The essence of religion is not "finding meaning by artistically living an
authentic life", for several reasons :

Religion is not a way to find meaning. Religion gives you a meaning (Either
revealed by a god to a prophet, or made up on the spot by the latter) that
hopefully transcends your mortal life (i.e. the trite observations listed
above). This meaning involves respecting things that are deemed sacred (divine
commandments, symbols, rites or whatnot), in the hope of gaining something
(going to heaven, escape this meaningless cycle of reincarnation, and so on)

"Living artistically", whatever that means, has nothing to do with religion.
Artists may find their inspiration in their beliefs, but there are plenty of
atheist artists, and there are even more religious people who have absolutely
no kind of artistic talent, taste, or inclination.

Finally, the phrase "authentic life" is pretty much devoid of meaning. How do
you decide which life is more authentic ? Is living a hedonistic life of
excess ending by an overdose less authentic than dying alone at seventy-eight
after years of hard work ? Or more authentic ? What _are_ your criteria ?

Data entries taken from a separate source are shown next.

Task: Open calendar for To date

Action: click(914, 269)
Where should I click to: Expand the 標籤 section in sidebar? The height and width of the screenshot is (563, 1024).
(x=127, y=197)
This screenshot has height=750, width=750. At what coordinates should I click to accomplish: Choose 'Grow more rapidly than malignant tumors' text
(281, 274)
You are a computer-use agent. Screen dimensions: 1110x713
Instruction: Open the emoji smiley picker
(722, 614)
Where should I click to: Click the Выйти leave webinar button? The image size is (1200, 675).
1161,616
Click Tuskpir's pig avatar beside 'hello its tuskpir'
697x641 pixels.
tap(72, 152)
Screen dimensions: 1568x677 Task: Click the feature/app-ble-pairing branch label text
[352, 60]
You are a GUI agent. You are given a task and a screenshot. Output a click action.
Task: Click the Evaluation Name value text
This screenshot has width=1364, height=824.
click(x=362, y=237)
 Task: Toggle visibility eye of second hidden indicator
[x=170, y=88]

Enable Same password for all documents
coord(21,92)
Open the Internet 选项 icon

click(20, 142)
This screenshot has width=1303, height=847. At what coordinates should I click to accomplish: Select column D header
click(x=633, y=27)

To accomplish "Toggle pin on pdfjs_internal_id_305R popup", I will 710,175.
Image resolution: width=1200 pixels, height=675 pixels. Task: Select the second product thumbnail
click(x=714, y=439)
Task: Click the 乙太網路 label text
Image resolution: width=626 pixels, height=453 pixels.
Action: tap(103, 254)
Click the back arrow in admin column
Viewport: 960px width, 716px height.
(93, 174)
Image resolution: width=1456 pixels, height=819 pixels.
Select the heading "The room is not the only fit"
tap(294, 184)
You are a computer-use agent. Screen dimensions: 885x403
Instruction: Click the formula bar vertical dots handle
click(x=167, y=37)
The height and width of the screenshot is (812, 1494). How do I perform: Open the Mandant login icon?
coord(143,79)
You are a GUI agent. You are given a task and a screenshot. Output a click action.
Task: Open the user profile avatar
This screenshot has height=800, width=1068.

Besides, to "creatively speculate on what values you want for life and why" is
something most people never do and don't particularly care about. It's
certainly not the only rational thing to do. It is just as rational to decide
that yes, life is a pointless maelstrom of absurdity that never amounts to
anything, and keep on doing what you do, just because.

------
itmag
For anyone who wants a dose of philosophical ultra-pessimism without any hope
for the future, check out this book:

[http://www.amazon.com/Conspiracy-Against-Human-Race-
Contriva...](http://www.amazon.com/Conspiracy-Against-Human-Race-
Contrivance/dp/098242969X)

It's basically a philosophical treatise written by a lovecraftian horror
writer, containing discussions on existentialism, neuroscience, cognitive
psychology, etc.

Don't say I didn't warn you, though.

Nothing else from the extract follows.